292-Millionen-Dollar-Diebstahl bei Kelp DAO erschüttert DeFi-Märkte und Aave
Emil Lange292-Millionen-Dollar-Diebstahl bei Kelp DAO erschüttert DeFi-Märkte und Aave
Schwerwiegende Sicherheitslücke bei Kelp DAO erschüttert DeFi-Sektor
Ein massiver Angriff auf Kelp DAO hat im Bereich der dezentralen Finanzen (DeFi) für Aufruhr gesorgt. Bei dem Diebstahl im Wert von 292 Millionen US-Dollar blieb Aave, das größte Kreditprotokoll, mit geschätzten 196 Millionen US-Dollar an uneinbringlichen Forderungen zurück. Die Märkte reagierten umgehend: Der gesamte in Aave gebundene Wert (Total Value Locked, TVL) brach stark ein, und der Kurs des hauseigenen Tokens stürzte deutlich ab.
Der Angreifer entwendete 116.500 rsETH und nutzte diese als Sicherheit auf Aave V3, um sich Wrapped ETH (WETH) zu leihen. Da die geliehenen Mittel nicht zurückgezahlt werden konnten, entstand bei Aave ein Fehlbetrag von rund 196 Millionen US-Dollar. WETH machte dabei 39,49 % aller Kredite auf der Plattform aus – das am stärksten betroffene Pfand-Darlehens-Paar.

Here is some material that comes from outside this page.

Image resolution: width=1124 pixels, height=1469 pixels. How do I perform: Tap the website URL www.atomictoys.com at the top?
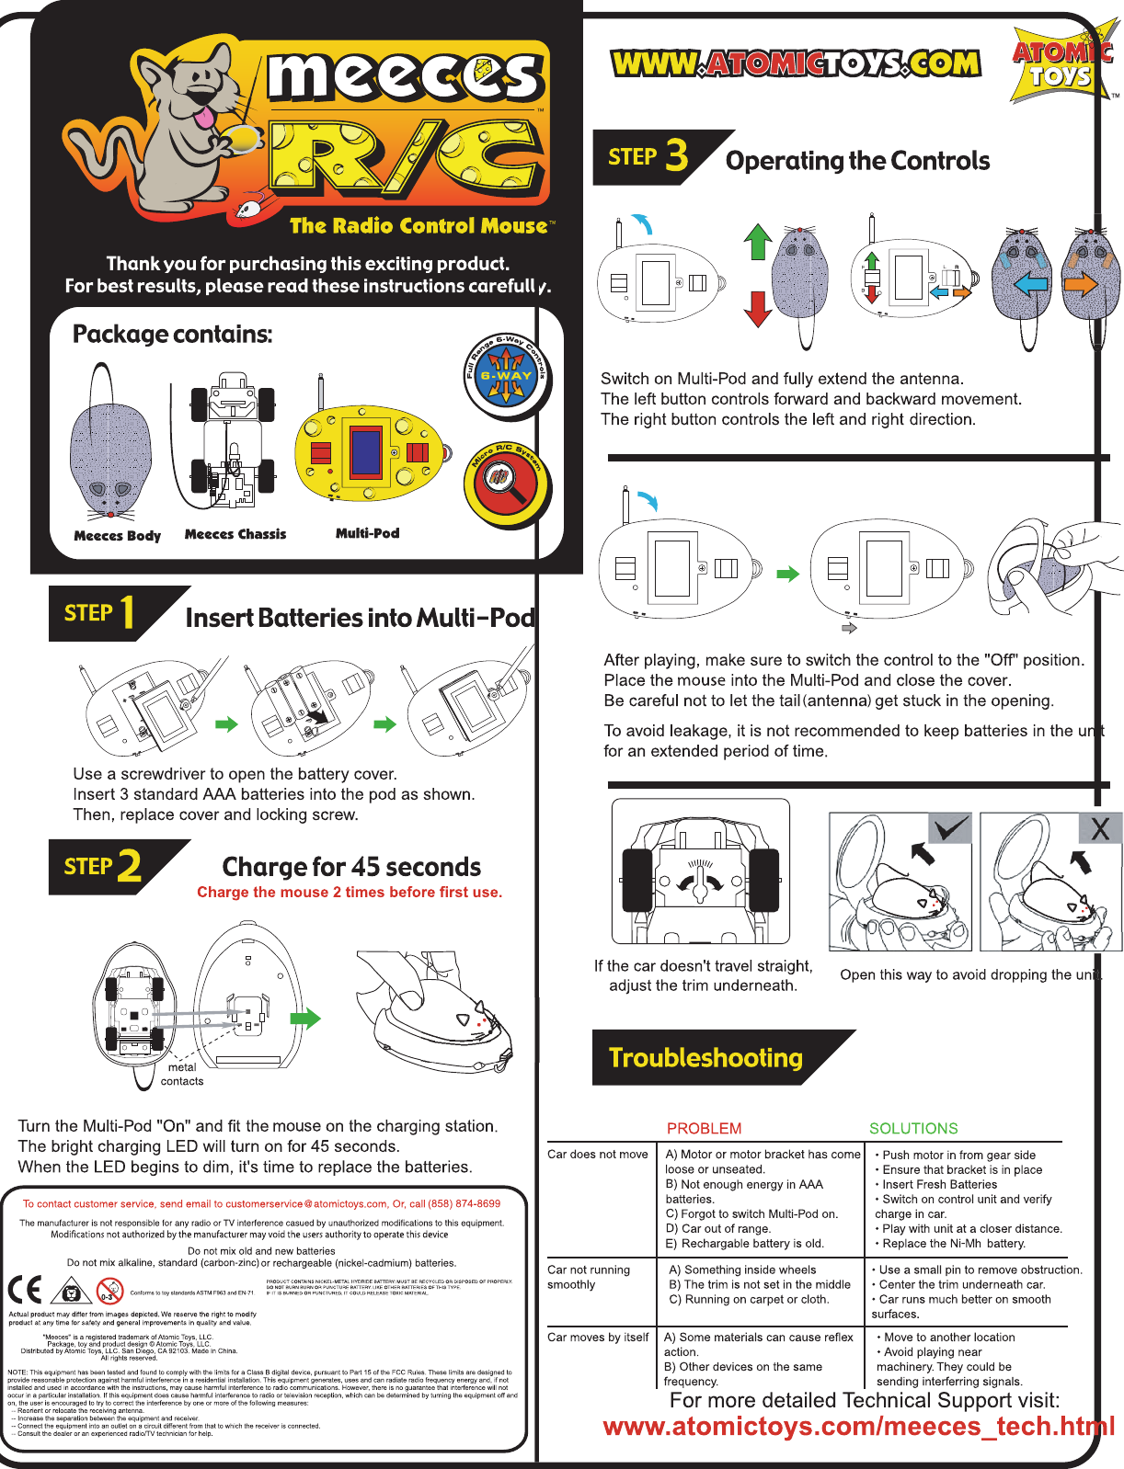(x=796, y=63)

Aave reagierte, indem es die rsETH-Märkte auf den Versionen V3 und V4 einfror. Damit wurden weitere Einlagen der betroffenen Sicherheit blockiert. Gründer Stani Kulechov betonte, dass die Smart Contracts von Aave weiterhin sicher seien und das Problem bei den ausgenutzten rsETH-Tokens liege.
Die Folgen des Angriffs beschränkten sich nicht auf Aave. Andere DeFi-Plattformen wie SparkLend, Fluid, Lido Finance und Ethena ergriffen vorsorglich Maßnahmen, um ihre Risikoexposition zu begrenzen. Unterdessen stürzte der gesamte in DeFi gebundene Wert (TVL) branchenweit an einem einzigen Tag um 7 % ab – von 92 Milliarden auf 86 Milliarden US-Dollar.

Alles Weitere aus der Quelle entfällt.